Faszinierend wie der Kuss des Herzogs
Augen voller Entschlossenheit, von leise raschelnden rosa und weißen Musselinröcken umflattert, eilte Thalia in den Salon. Mit einer behandschuhten Hand umklammerte sie den zusammengerollten „Antigone“-Text. Clio folgte ihr etwas langsamer. Dann blieb sie im Hintergrund des Raums stehen und sondierte das Terrain.
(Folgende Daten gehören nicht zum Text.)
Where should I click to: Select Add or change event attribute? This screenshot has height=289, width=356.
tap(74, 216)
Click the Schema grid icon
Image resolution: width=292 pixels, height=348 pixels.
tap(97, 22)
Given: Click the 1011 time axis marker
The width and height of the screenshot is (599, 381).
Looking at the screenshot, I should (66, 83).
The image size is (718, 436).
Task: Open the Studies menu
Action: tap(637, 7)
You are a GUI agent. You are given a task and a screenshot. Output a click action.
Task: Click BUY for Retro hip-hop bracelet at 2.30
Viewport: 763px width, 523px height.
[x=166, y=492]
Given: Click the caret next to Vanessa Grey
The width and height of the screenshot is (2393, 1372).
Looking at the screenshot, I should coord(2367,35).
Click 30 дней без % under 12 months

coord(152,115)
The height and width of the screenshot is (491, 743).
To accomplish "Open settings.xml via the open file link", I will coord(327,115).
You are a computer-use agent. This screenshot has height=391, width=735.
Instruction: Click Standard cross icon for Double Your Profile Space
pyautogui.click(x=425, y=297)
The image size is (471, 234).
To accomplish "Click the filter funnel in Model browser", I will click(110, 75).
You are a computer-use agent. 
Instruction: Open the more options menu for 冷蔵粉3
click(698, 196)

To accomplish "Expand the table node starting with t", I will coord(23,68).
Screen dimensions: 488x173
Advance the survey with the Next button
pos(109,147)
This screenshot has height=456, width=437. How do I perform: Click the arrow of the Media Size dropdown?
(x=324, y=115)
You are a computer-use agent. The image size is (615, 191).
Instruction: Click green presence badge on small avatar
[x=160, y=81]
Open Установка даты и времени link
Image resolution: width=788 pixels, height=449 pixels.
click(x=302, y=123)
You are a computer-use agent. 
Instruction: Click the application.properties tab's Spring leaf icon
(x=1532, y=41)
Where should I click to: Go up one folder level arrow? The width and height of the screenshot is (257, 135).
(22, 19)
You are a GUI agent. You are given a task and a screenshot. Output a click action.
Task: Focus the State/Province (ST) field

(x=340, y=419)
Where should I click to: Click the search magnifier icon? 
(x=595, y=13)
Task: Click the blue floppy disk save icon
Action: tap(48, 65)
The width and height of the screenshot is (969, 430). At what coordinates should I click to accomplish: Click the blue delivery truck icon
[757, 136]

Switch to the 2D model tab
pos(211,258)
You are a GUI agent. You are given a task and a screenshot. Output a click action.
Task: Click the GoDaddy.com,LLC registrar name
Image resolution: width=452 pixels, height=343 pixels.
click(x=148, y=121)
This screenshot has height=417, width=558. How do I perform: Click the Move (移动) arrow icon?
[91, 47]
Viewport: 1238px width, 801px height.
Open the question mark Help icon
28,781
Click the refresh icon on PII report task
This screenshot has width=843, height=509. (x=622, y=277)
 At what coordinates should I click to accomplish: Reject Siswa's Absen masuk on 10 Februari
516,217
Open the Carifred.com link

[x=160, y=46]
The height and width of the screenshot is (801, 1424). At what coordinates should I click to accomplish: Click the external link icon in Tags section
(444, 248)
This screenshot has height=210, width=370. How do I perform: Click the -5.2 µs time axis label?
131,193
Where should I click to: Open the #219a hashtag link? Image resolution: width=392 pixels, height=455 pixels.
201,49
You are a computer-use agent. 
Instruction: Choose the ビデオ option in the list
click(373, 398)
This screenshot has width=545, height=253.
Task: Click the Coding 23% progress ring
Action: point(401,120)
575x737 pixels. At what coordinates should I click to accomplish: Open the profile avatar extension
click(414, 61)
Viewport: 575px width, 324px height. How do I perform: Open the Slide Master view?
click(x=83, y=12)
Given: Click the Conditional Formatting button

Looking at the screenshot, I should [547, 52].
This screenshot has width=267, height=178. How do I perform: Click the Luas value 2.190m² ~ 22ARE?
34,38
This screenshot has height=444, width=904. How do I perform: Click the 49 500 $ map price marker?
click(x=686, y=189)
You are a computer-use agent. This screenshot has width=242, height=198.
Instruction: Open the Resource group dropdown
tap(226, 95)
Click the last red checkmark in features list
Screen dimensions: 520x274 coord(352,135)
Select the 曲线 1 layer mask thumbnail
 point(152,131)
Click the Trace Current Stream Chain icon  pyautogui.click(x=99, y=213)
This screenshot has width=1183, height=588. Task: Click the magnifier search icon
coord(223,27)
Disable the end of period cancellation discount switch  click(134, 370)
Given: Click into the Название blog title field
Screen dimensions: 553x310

Die Gastgeberin hielt vor dem wuchtigen Marmorkamin Hof, in einem Kleid aus rot und bronzefarben gemustertem Brokat, einen Turban mit hohen Federn auf den Locken. An ihrer Seite saß Ronald Frobisher, ihr „spezieller Freund“ – oder Schoßhund, wie Clio ihn manchmal nannte, ein gertenschlanker Mann mit schönen braunen Augen und weichem dunklem Kraushaar. Er behauptete, von dem berühmten Seefahrer Martin Frobisher abzustammen. Aber sein Leben schien nur aus affektiertem Getue zu bestehen. Angeregt plauderten die beiden mit den eintreffenden Gästen. Dabei behielt Lady Riverton die Tabletts mit den Weingläsern und den Hummertörtchen stets im Auge.
In einer Ecke nahe der Bühne erhoben sich zwei Statuen, Verkörperungen der Tragödie und der Komödie. Clio trat dahinter und beobachtete die Anwesenden. Offenbar waren alle Engländer erschienen, darunter die Darbys, die Elliotts und das junge Ehepaar Manning-Smythe, auch die vornehmen sizilianischen Familien, die sich noch nicht nach Neapel begeben hatten. Die meisten Italiener blieben unter sich und bildeten Gruppen am anderen Ende des Raums. Herablassend beehrten sie die Party der Ausländerin mit ihrer würdevollen Anwesenheit.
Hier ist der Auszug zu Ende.